Now that it’s all over but the shouting (UCONN beat Kentucky for the championship last night), new research finds that advertisers should consider buying into the NCAA Basketball Tournament early—like Selection Sunday early—when broad engagement with the event runs deep.
The research, from Spark, a unit of Publicis Groupe’s Starcom MediaVest Group and
RealityMine, shows that unlike many other major sports events, consumer engagement for March Madness actually tips off "right away."
Respondents showing pronounced engagement across devices on Selection Sunday before a single ball is dribbled in the Tournament.
This early “madness” is somewhat unique to the college basketball championship, given its broad field of 64 teams, as well as the broader phenomenon in our culture of people of all ages, races, ethnicities and socioeconomic strata filling out their brackets. "Our clients are always interested in participating in these live sporting events, so we conducted a study to learn more about the media landscape and how audiences use the multiple media touch-points," says Scott Hess, SVP Human Intelligence, Spark.
"We found there are really two funnels that are big at each end and start to narrow in the middle. Most other sporting events, whether it's tennis or the Super Bowl, receive most of the attention at the very end," says Hess. This makes March Madness a rare event in which fan engagement is sustained, rather than slowly building to the championship.

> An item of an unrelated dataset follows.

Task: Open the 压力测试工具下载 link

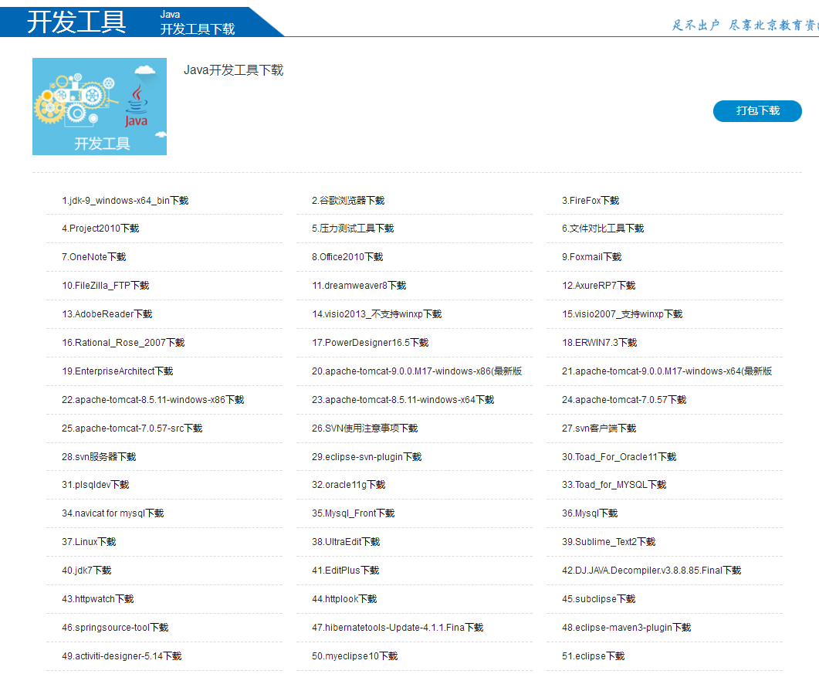Action: (x=353, y=229)
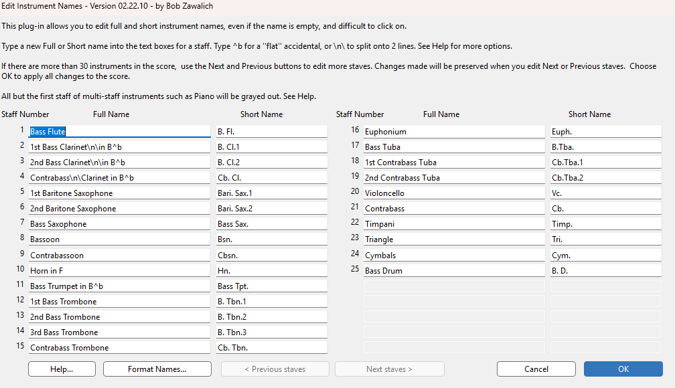Image resolution: width=675 pixels, height=388 pixels.
Task: Select the Bass Tuba full name field
Action: coord(454,147)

"For advertisers, there's a great opportunity to deliver early value by focusing on tournament back story, talking about bubble teams, who's injured, who's hot, and the like," he adds. "Millennials, in particular, are especially responsive to this. They love to be able to dig deeper, once engaged."
This engagement isn't restricted to traditional TV. "Each channel is additive and is not replacing one another," says Hess. "We also believe we are at a unique point in our culture, driven by the prevalence of and reliance on ubiquitous and easy-to-navigate mobile tech/content."
Multiscreen engagement is common throughout the entire tournament, with Spark research finding large numbers using Facebook and messaging apps to connect across friend networks during games. There’s also a bump in interest in radio in the days following Selection Sunday.
Still, viewers aren't necessarily all about the game. Even nonsports app Candy Crush showed a sizable engaged audience during games, suggesting the casual nature of fans who are either skimming early round games or supplementing their casual interest in some of the games with a bit of fun.
The study's methodology, what is called "quantitative ethnography," aimed to shed light on cross-media device usage, as well as other consumer behaviors and attitudes, against the backdrop of the tournament. The companies created a cross-media panel of 500 people using the USA TouchPoints e-diary and passive behavior tools. They then tracked panelists’ actions in order to determine how the games impacted consumers’ cross-media consumption habits.